看護師のキャリアアップには、複数の選択肢があります。病棟で経験を積み主任や師長のような管理職になる道、認定看護師や専門看護師のような特定分野のスペシャリストになる道、移植コーディネーターや体外受精コーディネーターなど看護師としての経験を活かした新しい道が考えられるでしょう。

自分が将来どのようになりたいのかを意識しながら、日々の業務に取り組むことが大切です。主任や師長のような管理職は、看護師全体のまとめ役であることはもちろん、医師や他の医療従事者と看護師をつなぐ役割もあります。

時には、他職種と衝突することもあり、精神的にタフでなければ務まりません。看護師のシフト管理や新人指導なども重要な仕事です。看護師としてのスキル以外にも、マネジメント力や管理能力が求められます。現場を裏から支えていく仕事がしたいと考えている看護師に向いているでしょう。

認定看護師や専門看護師は、幅広い看護分野の中で一つの分野を極めたいと考えている看護師に人気のキャリアです。両者はどちらも5年以上の実務経験が求められています。主に中堅以降の看護師がキャリアアップの道として選択することが多い傾向にあります。

これらの資格は、高度な看護水準を有するために現場だけでなく看護学校や大学など教育の場で活躍できるケースもあります。研究や後進の育成に興味がある看護師に適しているでしょう。

中でも、移植コーディネーターや体外受精コーディネーターは看護師としてのスキルや経験を存分に発揮できる分野です。コーディネーター関連の業務は、看護スキル意外に接遇や営業に似た能力を求められます。人と接することが好きな看護師に適しているでしょう。

キャリア戦略が重要

看護師として長く活躍するためにも、先を見据えてキャリアプランを考慮しておくことは大切なことです。新人として働き始め、看護師としての役割や仕事の進め方を理解してからは、所属する部署の問題を発見したりと、日々の業務での成長が求められるようになっていきます。

中堅どころの看護師と自他ともに認められるようになってからは、自分が将来どうありたいかを考えたキャリアプランが必要となっていくのです。

ベテランになった看護師が進んでいく道には、専門性を高めていく場合や、管理職としての能力を高める場合があります。自分で極めたいと考える領域や、追求したいと考える領域がある場合には、スペシャリストとしての道を歩むのも良いでしょう。

日常的に人を束ねて働くことに向いていると感じている人や、マネジメント業務に関心を持つ人には、管理職に進むことも良いでしょう。自身の好きなことや適性を見極めることが大切です。

看護師はまだまだ女性が中心の仕事です。
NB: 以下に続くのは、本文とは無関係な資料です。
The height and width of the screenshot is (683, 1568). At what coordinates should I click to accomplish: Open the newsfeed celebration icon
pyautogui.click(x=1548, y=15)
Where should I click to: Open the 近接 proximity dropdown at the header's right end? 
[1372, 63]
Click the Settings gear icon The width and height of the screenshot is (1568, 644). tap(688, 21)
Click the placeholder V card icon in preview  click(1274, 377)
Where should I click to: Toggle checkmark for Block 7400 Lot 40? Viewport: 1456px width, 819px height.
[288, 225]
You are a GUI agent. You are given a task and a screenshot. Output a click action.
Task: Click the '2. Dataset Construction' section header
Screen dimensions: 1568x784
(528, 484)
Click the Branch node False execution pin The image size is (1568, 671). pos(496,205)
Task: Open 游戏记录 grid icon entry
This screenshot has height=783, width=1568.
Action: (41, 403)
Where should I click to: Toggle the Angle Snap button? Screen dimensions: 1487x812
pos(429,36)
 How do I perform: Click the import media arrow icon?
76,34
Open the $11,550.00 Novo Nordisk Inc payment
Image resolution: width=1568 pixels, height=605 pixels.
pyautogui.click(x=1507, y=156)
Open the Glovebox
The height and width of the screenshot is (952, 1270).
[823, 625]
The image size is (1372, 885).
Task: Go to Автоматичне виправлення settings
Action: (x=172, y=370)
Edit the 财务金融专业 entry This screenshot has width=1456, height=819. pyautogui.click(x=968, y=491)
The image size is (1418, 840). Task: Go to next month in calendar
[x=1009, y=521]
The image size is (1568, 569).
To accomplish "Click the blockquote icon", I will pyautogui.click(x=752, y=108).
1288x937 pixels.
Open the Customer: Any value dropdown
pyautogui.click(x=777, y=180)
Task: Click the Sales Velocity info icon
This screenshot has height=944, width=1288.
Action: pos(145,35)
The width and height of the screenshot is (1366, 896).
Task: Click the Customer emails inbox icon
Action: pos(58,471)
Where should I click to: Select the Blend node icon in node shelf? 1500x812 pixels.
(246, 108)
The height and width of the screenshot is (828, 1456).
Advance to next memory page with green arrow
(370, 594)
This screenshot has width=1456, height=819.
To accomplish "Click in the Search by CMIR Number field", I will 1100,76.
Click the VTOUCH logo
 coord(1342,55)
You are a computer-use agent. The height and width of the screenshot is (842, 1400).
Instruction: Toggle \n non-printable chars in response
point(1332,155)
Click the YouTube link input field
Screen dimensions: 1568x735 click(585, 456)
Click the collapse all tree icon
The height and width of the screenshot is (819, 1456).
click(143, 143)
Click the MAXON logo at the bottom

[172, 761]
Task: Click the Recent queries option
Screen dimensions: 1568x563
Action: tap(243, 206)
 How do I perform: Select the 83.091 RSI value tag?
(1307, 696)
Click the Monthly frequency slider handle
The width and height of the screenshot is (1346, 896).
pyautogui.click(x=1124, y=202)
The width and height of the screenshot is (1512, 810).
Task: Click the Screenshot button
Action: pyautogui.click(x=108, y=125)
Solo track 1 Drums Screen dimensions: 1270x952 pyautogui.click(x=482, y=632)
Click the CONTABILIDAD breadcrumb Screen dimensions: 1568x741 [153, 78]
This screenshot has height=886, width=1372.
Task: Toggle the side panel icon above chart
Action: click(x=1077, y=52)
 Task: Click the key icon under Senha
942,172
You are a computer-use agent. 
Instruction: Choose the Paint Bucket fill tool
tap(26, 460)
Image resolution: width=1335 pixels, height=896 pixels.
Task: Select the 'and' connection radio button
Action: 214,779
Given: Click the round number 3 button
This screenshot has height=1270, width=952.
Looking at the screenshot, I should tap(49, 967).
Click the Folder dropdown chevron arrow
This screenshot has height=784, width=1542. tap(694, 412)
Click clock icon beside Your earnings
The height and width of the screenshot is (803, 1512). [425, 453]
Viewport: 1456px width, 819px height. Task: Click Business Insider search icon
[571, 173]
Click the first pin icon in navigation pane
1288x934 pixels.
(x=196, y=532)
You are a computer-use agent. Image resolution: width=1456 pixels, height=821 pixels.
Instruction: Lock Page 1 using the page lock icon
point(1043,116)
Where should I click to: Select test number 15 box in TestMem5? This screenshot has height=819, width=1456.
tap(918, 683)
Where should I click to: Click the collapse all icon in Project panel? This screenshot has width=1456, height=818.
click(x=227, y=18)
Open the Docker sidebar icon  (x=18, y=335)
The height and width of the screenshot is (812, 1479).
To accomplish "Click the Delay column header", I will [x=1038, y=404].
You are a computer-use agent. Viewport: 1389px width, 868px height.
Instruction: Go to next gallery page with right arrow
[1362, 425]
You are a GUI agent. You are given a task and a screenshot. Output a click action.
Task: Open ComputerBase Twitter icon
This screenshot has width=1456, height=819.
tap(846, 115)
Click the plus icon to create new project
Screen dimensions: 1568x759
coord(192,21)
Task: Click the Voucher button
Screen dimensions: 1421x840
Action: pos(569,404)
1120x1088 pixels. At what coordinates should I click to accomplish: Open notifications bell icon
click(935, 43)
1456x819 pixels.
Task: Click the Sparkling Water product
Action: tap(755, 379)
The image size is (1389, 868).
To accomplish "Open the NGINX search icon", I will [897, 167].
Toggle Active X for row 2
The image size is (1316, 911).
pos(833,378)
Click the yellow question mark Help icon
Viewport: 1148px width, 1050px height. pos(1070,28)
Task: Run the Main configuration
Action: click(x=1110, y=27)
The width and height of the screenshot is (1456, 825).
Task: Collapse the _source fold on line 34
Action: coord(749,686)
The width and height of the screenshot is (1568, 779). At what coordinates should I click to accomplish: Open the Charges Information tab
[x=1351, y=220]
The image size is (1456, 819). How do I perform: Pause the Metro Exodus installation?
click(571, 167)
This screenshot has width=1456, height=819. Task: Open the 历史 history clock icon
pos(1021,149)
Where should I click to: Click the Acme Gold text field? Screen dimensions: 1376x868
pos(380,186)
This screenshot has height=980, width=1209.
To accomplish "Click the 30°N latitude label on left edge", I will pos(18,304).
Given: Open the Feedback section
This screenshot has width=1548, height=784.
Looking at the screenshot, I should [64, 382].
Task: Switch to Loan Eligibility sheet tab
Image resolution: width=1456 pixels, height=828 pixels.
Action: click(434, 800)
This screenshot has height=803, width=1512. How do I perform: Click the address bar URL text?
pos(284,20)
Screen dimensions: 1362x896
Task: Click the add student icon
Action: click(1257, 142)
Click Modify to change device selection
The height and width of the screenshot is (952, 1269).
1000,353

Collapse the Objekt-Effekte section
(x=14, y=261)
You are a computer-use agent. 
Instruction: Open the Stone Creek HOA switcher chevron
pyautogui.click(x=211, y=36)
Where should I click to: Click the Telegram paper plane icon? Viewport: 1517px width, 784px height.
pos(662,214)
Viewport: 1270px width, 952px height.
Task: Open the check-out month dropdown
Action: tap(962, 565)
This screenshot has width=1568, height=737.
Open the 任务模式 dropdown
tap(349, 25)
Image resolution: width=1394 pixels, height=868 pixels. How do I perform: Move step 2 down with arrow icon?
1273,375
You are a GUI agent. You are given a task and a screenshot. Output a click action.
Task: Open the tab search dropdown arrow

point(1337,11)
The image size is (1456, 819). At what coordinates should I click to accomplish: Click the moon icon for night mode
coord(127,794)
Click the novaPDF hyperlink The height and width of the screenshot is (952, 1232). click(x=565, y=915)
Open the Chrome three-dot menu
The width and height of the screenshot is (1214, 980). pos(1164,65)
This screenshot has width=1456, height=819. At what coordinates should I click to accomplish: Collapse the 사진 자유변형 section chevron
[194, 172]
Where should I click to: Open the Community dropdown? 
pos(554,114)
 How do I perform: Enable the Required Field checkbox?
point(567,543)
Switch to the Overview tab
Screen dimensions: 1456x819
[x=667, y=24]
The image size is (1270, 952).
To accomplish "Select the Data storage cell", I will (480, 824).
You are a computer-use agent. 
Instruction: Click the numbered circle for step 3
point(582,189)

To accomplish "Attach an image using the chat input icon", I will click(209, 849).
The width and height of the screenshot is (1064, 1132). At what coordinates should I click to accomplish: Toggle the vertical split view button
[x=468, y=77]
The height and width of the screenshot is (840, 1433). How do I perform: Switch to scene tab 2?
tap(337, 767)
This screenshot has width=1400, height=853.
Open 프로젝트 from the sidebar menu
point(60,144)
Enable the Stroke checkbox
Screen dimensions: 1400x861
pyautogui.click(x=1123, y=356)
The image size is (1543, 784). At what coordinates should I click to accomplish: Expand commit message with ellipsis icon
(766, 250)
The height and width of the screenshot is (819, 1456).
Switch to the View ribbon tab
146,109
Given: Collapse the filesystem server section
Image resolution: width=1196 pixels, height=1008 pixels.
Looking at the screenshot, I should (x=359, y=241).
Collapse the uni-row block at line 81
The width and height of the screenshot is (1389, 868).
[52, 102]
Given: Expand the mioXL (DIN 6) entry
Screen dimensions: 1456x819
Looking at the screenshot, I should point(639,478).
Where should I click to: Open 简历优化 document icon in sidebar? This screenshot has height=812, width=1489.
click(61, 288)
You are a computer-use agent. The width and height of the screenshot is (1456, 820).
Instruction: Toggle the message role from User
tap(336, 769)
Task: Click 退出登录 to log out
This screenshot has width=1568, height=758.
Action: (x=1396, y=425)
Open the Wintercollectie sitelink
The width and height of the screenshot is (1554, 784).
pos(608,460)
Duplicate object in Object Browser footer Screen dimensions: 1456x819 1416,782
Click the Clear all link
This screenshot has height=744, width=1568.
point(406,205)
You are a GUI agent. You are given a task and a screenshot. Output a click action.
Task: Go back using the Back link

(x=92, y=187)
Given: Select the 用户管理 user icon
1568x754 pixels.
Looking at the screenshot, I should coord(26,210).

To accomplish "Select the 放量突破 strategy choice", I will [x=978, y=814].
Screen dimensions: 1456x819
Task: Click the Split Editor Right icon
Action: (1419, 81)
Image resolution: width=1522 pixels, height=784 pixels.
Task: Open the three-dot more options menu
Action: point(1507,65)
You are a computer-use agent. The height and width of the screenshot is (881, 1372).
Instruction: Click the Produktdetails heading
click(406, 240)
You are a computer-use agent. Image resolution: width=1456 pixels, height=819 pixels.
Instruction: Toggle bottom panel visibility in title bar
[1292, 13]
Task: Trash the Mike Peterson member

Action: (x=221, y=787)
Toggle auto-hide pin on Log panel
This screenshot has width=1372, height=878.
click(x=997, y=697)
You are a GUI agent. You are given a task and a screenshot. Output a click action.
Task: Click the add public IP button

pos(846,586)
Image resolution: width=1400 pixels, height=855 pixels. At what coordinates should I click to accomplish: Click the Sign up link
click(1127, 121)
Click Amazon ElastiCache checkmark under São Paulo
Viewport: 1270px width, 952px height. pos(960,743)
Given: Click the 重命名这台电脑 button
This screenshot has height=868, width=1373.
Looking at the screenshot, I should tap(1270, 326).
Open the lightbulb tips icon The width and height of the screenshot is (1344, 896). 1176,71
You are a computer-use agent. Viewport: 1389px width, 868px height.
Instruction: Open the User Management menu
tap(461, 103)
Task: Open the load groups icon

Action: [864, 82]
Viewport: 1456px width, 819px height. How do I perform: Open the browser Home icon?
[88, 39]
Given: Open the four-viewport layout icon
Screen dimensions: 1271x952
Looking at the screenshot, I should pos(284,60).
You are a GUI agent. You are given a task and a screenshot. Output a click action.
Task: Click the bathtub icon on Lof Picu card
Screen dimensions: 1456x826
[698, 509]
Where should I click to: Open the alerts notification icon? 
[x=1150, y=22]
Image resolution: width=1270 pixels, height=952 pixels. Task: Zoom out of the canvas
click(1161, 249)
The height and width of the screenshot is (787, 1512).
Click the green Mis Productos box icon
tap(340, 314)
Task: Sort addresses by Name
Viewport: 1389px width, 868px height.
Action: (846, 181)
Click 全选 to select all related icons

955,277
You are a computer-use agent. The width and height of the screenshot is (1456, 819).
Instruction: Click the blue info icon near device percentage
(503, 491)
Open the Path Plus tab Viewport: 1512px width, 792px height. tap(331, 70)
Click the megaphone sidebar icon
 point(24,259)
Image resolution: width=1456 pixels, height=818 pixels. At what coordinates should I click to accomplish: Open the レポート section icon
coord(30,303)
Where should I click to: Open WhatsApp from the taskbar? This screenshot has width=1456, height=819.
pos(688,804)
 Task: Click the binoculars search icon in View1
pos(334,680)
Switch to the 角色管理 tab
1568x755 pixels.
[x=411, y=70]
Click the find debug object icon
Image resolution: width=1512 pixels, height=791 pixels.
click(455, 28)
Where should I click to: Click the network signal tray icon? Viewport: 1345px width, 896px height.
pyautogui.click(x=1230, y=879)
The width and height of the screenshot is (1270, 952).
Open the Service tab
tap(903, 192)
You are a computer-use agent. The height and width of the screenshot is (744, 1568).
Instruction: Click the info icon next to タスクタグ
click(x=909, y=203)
そのため、結婚や出産などが将来的に発生します。自分でイメージするワークスタイルを意識した、バランスの良い就業を実現するための仕事の進め方も大切です。

また、ライフイベントの発生時に同じ病院への復帰ではなく転職を考えているのであれば、専門看護師や認定看護師といった資格の取得をおすすめします。高度な看護スキルを持つ看護師はどこへ行っても引く手あまたです。

生活状況が変わって転職する場合でも、有利に働くでしょう。空いている時間にスキルアップ講習を受けるなど、ワークライフバランスを意識した就業実現のためのスキルの向上や事前準備を進めましょう。